Requirements: Please output, unchanged, the lines of the material below from the one holding "Given: Open the 'Redondo" through the one holding "Action: 847,22", both included.

Records taken from a dataset:
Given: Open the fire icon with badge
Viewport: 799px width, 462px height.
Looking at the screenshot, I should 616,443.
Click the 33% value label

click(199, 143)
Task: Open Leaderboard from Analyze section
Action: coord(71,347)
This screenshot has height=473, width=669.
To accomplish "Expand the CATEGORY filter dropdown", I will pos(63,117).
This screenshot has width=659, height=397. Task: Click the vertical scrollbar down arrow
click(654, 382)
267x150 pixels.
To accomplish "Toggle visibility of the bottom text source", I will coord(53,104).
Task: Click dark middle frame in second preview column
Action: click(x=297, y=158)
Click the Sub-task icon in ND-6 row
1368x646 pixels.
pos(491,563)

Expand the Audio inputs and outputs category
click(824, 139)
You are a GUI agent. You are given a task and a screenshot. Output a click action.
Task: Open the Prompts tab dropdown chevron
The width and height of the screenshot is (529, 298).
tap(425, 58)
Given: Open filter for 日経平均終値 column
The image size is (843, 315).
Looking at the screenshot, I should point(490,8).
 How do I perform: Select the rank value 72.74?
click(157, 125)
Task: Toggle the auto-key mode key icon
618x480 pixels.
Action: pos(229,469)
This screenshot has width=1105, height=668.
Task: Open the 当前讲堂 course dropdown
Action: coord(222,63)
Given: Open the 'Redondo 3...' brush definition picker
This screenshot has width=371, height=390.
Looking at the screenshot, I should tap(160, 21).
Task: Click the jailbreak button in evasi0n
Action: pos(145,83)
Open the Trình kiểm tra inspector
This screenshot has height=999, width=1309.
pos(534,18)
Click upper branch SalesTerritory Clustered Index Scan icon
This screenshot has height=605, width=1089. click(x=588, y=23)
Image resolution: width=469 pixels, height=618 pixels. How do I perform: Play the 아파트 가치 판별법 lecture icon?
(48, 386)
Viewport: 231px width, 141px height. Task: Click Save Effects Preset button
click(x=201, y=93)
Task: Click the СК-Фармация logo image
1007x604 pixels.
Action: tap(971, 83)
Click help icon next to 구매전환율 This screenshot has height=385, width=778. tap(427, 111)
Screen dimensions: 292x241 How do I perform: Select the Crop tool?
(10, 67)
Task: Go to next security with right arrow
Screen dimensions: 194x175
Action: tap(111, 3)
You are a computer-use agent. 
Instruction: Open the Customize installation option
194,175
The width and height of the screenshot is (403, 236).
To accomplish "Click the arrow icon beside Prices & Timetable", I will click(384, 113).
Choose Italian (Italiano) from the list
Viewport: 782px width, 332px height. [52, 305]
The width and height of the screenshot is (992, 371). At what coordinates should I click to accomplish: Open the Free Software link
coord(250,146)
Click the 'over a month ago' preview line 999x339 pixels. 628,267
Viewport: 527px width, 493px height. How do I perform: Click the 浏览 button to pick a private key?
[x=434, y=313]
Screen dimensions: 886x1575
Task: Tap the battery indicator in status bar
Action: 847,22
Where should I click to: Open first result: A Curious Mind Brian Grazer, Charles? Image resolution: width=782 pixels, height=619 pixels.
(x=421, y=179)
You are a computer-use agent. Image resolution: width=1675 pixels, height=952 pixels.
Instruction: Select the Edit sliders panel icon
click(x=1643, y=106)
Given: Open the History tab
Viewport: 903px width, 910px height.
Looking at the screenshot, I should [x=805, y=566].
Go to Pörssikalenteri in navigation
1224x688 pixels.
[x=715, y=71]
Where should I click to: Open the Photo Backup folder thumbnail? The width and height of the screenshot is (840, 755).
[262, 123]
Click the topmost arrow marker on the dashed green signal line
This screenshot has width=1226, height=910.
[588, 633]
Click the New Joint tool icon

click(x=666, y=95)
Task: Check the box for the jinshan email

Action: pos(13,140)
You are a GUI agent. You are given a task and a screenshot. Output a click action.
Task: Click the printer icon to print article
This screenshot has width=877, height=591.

Full output:
Given: Open the 'Redondo 3...' brush definition picker
This screenshot has width=371, height=390.
Looking at the screenshot, I should tap(160, 21).
Task: Click the jailbreak button in evasi0n
Action: pos(145,83)
Open the Trình kiểm tra inspector
This screenshot has height=999, width=1309.
pos(534,18)
Click upper branch SalesTerritory Clustered Index Scan icon
This screenshot has height=605, width=1089. click(x=588, y=23)
Image resolution: width=469 pixels, height=618 pixels. How do I perform: Play the 아파트 가치 판별법 lecture icon?
(48, 386)
Viewport: 231px width, 141px height. Task: Click Save Effects Preset button
click(x=201, y=93)
Task: Click the СК-Фармация logo image
1007x604 pixels.
Action: tap(971, 83)
Click help icon next to 구매전환율 This screenshot has height=385, width=778. tap(427, 111)
Screen dimensions: 292x241 How do I perform: Select the Crop tool?
(10, 67)
Task: Go to next security with right arrow
Screen dimensions: 194x175
Action: tap(111, 3)
You are a computer-use agent. 
Instruction: Open the Customize installation option
194,175
The width and height of the screenshot is (403, 236).
To accomplish "Click the arrow icon beside Prices & Timetable", I will click(384, 113).
Choose Italian (Italiano) from the list
Viewport: 782px width, 332px height. [52, 305]
The width and height of the screenshot is (992, 371). At what coordinates should I click to accomplish: Open the Free Software link
coord(250,146)
Click the 'over a month ago' preview line 999x339 pixels. 628,267
Viewport: 527px width, 493px height. How do I perform: Click the 浏览 button to pick a private key?
[x=434, y=313]
Screen dimensions: 886x1575
Task: Tap the battery indicator in status bar
Action: 847,22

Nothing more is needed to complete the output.